Double Entry Book Keeping

[ I am not an accountant, but some years ago I read a history of early accounting. If I remember rightly, the book ended before Luca Pacioli, the `Father of Accounting', published his famous work in 1494. Or maybe I did not read more. I cannot remember the title or author of the history, only that it was published a long time ago. ]

In the beginning, double entry book keeping had two purposes:

As an informational tool, double entry book keeping depended on the ability to compare apples and oranges. Put another way, a medieval trader exchanged gold coins for silk. The gold and silk were compared in one way, by their monetary value, but not in others. It is, for example, famously impossible to keep warm with gold, but you can make warm socks with silk.

Double entry book keeping records only the `internal costs' of a business. It does not record `external costs', such as pollution. Such costs are invisible to a business. The only way to make them visible is for a government to to force external costs inwards successfully.

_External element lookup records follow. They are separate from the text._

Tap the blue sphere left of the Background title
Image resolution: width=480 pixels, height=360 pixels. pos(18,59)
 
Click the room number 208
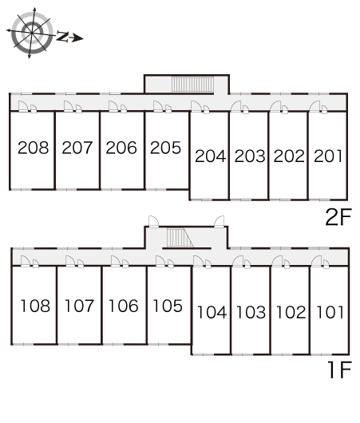34,148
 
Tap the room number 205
165,148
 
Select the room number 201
328,156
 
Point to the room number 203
250,156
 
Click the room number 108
35,306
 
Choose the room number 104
212,312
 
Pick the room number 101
330,312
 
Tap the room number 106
124,306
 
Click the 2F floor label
338,217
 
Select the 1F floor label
339,370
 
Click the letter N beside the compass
62,37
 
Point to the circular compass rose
32,33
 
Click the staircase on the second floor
192,85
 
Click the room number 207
77,148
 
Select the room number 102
291,312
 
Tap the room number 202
289,156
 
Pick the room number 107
79,306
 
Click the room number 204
211,156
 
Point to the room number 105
168,306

When governments are weak, or when pollution is so limited it can be ignored, businesses do not pay for external costs. In effect, they receive a subsidy from the people who suffer.

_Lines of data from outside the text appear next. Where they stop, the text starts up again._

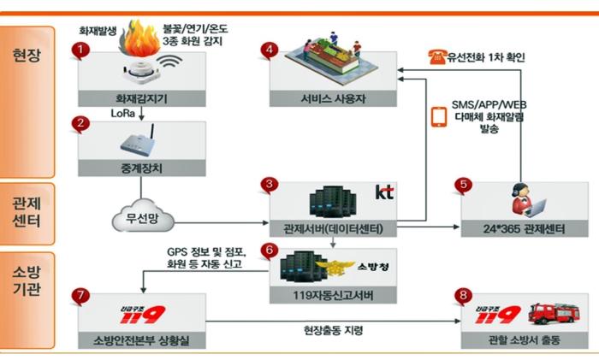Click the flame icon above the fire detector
coord(139,38)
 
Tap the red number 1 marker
coord(80,50)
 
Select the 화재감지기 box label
coord(142,99)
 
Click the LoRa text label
coord(122,114)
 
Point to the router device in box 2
coord(139,141)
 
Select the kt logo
coord(384,192)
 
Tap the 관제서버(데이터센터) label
coord(333,229)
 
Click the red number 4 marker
coord(270,50)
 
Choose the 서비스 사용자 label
coord(333,99)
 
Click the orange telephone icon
coord(437,57)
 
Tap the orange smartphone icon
coord(439,116)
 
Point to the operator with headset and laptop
coord(528,200)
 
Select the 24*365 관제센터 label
coord(524,229)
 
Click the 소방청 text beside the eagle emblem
coord(372,266)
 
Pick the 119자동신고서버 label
coord(333,295)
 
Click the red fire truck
coord(554,314)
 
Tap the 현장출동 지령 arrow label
coord(333,330)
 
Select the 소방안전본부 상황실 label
coord(142,340)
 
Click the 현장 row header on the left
coord(27,56)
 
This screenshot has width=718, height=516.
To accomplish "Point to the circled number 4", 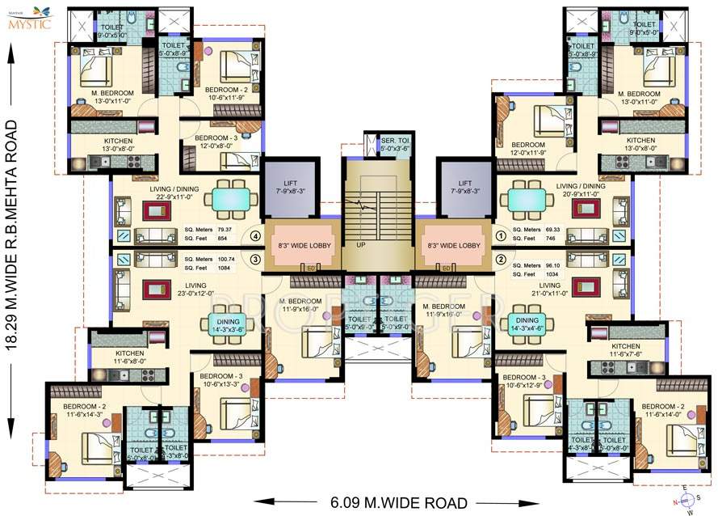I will (255, 237).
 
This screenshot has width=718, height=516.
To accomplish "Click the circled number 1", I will (500, 237).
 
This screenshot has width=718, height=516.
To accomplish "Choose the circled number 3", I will (255, 260).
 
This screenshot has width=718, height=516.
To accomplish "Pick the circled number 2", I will (500, 260).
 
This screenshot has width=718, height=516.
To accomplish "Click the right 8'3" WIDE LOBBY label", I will (452, 245).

As an agent-principal mechanism, accounting enabled a principal to check whether his agent was doing as previously agreed. In the Middle Ages, the principal was usually an older man or group of men who put up the money for a venture. The agent was usually a relative or a young man hoping to marry a daughter or niece. Because of the familial connection, or because of hope, no one expected the agent to act too corruptly; the goal was to keep his corruption or his stupidity in line.